6º Comunión eclesial inequívoca: Mi nuevo nombramiento como obispo de Orihuela Alicante ha sido una buena oportunidad para subrayar este principio. Somos hijos de la Iglesia, y acogemos con gratitud el principio de obediencia existente en ella, que en absoluto es contrapuesto a la verdadera sinodalidad. 

7º Los pobres y los humildes nos evangelizan: Estoy convencido de que nuestra conversión estará incompleta mientras no nos dejemos cambiar la vida por los pobres y los humildes que nos rodean. ¡Yo lo he experimentado así y os lo comparto a corazón abierto! 

8º Existimos para evangelizar: Cuando nos presentemos delante de Dios, nos arrepentiremos profundamente de la cantidad de tiempo y energía que hemos malgastado en vanidades y estupideces. Tenemos el privilegio de haber sido invitados por el propio Jesucristo a colaborar con Él en la extensión del Reino de Dios en esta vida… ¿Puede haber un honor más grande que ser instrumento de Cristo, que ser enviado por Él para ofrecer la vida eterna a nuestros hermanos? ¿Acaso tenemos algo más importante que hacer? ¡Nuestra vida existe para evangelizar! Le pedimos al Espíritu Santo sus dones para acertar en los modos de realizarlo. No tengamos miedo a evangelizar en alta mar y en aguas profundas: Duc in altum!

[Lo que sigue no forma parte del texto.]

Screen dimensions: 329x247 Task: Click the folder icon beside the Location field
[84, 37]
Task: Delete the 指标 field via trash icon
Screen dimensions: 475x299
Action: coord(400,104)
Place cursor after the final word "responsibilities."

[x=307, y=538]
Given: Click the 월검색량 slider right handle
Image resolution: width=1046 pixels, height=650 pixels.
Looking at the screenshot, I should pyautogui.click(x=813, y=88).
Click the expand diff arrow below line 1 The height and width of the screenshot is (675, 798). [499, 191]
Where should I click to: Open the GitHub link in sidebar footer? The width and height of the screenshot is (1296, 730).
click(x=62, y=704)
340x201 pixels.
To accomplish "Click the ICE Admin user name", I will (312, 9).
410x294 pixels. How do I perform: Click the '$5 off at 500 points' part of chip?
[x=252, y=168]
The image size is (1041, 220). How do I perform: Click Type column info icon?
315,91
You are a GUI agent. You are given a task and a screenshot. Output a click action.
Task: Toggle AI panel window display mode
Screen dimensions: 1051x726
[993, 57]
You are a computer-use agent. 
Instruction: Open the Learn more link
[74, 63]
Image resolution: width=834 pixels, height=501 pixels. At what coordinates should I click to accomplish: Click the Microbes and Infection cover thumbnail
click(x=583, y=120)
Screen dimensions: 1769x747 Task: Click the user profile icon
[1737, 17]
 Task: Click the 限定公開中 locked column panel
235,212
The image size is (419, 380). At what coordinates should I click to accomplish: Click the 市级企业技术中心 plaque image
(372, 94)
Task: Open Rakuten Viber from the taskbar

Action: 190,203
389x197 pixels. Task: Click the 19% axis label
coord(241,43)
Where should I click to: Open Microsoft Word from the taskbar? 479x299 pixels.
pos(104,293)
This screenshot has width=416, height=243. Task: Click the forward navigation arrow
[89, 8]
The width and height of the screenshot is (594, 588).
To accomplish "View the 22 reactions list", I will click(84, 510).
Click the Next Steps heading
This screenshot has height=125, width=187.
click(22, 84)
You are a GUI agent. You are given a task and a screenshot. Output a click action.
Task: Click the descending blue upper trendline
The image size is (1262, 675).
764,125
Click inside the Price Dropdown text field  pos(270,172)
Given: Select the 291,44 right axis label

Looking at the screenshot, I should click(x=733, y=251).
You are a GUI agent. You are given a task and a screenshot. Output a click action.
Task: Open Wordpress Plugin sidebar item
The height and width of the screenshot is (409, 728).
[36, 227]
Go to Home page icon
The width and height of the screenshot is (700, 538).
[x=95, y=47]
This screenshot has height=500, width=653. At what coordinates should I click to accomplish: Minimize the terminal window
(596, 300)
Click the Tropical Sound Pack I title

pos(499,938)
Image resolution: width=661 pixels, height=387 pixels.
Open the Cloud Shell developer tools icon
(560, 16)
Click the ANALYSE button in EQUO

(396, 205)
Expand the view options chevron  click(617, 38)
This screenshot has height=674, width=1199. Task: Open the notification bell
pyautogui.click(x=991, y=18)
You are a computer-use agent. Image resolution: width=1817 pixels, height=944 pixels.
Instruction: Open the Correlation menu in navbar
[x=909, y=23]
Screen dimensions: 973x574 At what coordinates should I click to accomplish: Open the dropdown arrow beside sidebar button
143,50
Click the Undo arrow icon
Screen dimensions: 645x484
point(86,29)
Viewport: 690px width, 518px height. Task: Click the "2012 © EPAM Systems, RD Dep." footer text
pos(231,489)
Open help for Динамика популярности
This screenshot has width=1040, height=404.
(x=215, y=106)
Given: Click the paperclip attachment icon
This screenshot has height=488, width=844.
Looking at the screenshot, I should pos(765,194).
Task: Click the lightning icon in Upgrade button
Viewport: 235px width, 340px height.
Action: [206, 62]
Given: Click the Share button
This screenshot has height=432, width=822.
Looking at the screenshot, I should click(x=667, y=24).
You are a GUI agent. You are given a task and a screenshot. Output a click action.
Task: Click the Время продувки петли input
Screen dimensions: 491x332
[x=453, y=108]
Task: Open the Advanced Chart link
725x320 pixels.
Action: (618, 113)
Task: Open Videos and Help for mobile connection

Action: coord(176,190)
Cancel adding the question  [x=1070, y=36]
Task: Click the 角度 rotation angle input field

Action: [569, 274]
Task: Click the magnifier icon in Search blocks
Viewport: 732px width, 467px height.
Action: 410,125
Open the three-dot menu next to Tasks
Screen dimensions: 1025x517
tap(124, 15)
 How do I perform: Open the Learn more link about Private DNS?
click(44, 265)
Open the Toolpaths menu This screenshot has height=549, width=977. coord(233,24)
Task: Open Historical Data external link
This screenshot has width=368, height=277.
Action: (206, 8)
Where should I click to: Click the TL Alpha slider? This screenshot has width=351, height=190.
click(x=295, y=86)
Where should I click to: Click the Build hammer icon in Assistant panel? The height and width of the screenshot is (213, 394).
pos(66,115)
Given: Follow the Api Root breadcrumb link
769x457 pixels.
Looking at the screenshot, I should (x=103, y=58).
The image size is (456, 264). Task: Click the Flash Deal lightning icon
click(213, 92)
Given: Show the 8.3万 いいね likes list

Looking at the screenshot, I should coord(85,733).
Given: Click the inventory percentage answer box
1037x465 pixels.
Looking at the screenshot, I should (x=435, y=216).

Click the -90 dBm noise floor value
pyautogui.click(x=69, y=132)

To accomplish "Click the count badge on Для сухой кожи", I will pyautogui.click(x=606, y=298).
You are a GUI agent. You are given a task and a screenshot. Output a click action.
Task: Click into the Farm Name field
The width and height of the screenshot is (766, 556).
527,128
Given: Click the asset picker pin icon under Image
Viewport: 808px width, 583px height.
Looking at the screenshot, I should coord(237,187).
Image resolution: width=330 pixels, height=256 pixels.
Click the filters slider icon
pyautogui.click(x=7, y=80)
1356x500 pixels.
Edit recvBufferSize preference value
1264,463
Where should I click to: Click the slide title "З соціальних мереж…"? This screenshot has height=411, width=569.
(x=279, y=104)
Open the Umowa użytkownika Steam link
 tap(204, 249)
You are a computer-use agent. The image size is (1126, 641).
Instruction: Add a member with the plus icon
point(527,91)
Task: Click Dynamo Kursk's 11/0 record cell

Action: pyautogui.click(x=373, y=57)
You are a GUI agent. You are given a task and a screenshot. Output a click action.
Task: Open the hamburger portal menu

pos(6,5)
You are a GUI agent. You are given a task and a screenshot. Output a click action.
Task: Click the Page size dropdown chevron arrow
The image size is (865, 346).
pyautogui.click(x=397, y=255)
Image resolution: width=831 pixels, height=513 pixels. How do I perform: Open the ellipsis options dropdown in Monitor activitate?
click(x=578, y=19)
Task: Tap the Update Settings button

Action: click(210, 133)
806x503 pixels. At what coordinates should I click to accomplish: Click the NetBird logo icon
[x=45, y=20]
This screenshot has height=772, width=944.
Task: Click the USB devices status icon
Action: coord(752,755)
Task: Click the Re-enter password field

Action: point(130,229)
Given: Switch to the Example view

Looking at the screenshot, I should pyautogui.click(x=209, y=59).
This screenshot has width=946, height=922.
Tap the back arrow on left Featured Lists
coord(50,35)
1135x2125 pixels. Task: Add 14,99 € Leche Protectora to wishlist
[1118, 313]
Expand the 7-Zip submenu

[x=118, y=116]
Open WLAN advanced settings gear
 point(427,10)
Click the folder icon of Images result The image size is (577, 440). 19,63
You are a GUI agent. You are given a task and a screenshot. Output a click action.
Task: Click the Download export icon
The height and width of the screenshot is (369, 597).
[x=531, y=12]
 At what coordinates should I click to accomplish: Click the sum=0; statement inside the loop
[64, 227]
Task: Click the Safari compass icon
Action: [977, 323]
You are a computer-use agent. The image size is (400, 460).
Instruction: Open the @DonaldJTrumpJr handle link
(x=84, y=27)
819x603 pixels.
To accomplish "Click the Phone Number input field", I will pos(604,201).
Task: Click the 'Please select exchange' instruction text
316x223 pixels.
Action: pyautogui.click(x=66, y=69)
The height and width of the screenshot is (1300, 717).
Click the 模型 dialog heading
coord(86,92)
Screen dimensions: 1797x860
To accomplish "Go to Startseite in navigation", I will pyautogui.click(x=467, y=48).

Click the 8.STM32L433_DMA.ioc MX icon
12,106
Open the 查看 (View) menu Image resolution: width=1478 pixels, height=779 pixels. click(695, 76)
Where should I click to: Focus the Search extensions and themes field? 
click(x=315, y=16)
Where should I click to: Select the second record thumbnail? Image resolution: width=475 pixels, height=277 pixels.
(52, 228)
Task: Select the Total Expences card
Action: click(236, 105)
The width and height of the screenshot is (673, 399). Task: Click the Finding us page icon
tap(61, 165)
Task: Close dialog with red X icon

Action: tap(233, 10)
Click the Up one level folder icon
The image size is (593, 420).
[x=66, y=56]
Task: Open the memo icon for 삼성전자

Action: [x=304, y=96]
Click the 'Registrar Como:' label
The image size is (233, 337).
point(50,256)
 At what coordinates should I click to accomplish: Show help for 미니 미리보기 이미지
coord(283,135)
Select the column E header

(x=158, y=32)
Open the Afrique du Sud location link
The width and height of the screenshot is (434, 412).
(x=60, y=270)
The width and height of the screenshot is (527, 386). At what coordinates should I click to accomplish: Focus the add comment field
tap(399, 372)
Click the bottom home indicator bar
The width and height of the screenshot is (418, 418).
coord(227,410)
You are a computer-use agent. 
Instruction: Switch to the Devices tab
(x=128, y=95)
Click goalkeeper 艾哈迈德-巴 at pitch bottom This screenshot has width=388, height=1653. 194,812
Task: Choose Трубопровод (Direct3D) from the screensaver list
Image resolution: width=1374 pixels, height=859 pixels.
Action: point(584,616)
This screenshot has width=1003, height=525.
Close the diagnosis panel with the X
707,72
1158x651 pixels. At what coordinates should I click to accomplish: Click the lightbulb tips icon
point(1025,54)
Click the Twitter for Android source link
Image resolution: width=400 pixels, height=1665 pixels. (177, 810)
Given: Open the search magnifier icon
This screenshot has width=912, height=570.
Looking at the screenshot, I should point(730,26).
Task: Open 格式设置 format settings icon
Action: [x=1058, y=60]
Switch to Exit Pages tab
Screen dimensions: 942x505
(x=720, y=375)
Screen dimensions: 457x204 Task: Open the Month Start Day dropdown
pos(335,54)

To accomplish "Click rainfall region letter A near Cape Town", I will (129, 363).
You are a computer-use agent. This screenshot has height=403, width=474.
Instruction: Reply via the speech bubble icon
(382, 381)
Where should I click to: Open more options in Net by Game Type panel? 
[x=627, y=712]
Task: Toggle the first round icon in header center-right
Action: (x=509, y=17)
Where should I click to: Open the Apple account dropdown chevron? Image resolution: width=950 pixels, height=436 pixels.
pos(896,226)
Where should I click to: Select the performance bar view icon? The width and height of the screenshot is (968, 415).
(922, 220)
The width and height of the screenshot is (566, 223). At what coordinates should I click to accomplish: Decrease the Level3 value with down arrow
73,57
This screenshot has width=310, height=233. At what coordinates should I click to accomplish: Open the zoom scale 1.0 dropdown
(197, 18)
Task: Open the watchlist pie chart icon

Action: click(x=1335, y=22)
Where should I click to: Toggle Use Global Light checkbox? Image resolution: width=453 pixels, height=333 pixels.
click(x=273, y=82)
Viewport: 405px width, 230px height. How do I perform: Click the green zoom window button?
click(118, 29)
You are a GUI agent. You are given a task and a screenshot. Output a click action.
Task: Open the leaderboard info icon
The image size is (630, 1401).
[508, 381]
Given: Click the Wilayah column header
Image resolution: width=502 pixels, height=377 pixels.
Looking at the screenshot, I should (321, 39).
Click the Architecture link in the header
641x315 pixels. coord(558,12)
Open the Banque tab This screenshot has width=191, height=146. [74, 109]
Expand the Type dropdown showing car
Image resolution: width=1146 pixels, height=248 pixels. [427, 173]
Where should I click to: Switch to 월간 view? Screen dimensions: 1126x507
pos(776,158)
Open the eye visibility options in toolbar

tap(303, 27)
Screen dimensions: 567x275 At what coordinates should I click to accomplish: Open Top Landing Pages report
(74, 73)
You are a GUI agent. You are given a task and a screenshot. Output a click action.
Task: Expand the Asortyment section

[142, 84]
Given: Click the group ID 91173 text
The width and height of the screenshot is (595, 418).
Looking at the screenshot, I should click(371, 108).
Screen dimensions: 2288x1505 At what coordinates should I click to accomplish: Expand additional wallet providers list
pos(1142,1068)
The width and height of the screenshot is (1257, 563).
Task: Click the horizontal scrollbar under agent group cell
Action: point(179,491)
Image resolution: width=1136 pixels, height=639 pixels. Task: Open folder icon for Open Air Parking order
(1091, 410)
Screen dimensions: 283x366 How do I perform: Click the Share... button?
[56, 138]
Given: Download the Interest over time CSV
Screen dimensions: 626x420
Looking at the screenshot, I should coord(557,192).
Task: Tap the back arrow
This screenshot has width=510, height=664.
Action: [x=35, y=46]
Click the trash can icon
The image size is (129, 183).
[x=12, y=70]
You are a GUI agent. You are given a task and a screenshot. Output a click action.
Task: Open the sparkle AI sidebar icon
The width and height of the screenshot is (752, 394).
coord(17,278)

9º La familia: Existimos porque hemos sido amados, y la familia es el lugar en que descubrimos que el amor incondicional de Dios no solo es bello, sino que es verdadero. En medio de esta crisis antropológica sin precedentes en la que nos encontramos, cuidemos al máximo nuestra vida familiar. Y permitidme aquí que exprese en público mi gratitud a Dios por la delicadeza que ha tenido conmigo, por haberme permitido vivir con mi madre estos años, y por haberme despedido de ella hace dos años de una forma inolvidable. ¡Ha sido un detallazo, Señor!

10º Sentido del humor: El sentido del humor no es otra cosa que el sentido común bailando. Se trata de una gran ayuda para relativizar en esta vida todo lo que no sea Dios mismo.

Munilla en la misa de despedida.

Lo mejor de nuestra vida está por llegar 

Antes de comenzar el decálogo, Munilla se dirigió a sus fieles con estas palabras, que bien pueden servir como conclusión a doce años de pastoreo en San Sebastián: 

Somos conscientes de que Dios no da puntada sin hilo; y la nueva etapa que se abre en nuestra Diócesis y en nuestras vidas, es una etapa de crecimiento. Sí, lo repito, para disipar todas las nostalgias: hoy se abre una etapa de crecimiento para todos, para mí y para vosotros. No lo dudéis, nada de mirar para atrás con melancolía… La providencia entrecruzó nuestros caminos y nos ayudó a crecer espiritualmente. Sí, yo también he crecido espiritualmente, al mismo tiempo que he envejecido. Seguimos caminando con la confianza en que Dios siempre deja el vino bueno para el final. Lo mejor de nuestra vida está por llegar… “Duc in Altum”.